_Exercise directions_.
Where the line containing "Gender Gesprekje (97, 337)" appears in the records below, begin there and output each line verbatim through the last line.

_Data extract_.
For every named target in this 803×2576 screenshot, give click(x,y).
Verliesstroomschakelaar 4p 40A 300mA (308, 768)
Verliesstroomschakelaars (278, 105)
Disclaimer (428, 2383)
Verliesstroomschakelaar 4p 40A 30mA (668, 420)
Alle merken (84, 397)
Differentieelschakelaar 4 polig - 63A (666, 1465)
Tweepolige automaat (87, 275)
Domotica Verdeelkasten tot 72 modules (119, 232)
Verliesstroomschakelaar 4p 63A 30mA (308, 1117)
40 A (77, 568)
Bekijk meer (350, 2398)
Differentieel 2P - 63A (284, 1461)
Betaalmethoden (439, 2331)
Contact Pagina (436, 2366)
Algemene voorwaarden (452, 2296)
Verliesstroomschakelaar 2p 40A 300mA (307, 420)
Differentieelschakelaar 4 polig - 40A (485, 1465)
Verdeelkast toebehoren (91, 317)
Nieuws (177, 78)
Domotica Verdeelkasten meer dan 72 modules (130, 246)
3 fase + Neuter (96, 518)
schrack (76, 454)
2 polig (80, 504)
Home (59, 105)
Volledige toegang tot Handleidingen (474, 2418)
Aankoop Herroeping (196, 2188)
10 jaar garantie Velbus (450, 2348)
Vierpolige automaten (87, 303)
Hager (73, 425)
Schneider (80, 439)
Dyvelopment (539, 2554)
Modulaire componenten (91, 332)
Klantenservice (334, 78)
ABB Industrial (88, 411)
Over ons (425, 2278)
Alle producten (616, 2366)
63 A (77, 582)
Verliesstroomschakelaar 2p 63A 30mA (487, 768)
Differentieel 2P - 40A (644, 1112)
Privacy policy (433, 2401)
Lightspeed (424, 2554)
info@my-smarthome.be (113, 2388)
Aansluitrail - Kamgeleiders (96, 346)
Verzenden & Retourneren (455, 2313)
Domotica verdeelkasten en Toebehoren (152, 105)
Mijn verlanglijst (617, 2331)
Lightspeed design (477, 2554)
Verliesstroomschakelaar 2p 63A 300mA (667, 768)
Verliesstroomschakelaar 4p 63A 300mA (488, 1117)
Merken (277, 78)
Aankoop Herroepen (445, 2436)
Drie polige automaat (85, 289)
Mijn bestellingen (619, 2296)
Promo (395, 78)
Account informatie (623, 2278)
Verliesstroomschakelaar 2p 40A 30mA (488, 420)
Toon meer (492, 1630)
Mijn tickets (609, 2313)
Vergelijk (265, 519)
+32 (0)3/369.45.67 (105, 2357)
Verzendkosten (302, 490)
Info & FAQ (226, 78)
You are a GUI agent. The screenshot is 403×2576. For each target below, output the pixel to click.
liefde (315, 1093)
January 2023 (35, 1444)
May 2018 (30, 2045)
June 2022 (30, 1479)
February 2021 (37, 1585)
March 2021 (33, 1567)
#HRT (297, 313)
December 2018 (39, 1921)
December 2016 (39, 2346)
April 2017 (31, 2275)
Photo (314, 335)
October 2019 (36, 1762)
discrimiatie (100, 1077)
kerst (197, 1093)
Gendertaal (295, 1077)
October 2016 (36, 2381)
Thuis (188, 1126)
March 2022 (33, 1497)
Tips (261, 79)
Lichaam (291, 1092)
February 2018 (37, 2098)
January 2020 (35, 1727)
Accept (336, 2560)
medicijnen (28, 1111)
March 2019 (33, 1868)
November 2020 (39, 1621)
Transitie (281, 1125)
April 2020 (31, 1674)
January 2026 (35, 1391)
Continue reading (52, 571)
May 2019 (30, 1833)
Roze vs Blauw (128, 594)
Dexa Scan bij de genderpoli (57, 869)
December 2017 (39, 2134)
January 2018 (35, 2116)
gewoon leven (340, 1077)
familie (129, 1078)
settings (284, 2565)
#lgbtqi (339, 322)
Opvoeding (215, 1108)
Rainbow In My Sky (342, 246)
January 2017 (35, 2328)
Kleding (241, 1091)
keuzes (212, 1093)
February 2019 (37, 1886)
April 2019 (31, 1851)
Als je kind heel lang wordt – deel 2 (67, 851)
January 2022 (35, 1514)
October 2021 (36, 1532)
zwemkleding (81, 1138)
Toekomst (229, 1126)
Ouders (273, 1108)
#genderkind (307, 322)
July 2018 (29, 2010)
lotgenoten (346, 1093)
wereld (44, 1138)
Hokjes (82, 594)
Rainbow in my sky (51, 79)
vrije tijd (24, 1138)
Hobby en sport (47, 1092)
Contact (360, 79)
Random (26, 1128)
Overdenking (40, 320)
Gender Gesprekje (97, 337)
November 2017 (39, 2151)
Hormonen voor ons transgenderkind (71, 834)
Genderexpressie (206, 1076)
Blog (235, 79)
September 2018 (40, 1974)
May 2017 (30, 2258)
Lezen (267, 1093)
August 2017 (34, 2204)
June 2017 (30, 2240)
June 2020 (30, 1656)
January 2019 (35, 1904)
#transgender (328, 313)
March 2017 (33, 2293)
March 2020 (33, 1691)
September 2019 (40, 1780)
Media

_Written reply_.
Gender Gesprekje (97, 337)
November 2017 (39, 2151)
Hormonen voor ons transgenderkind (71, 834)
Genderexpressie (206, 1076)
Blog (235, 79)
September 2018 (40, 1974)
May 2017 (30, 2258)
Lezen (267, 1093)
August 2017 (34, 2204)
June 2017 (30, 2240)
June 2020 (30, 1656)
January 2019 (35, 1904)
#transgender (328, 313)
March 2017 (33, 2293)
March 2020 (33, 1691)
September 2019 (40, 1780)
Media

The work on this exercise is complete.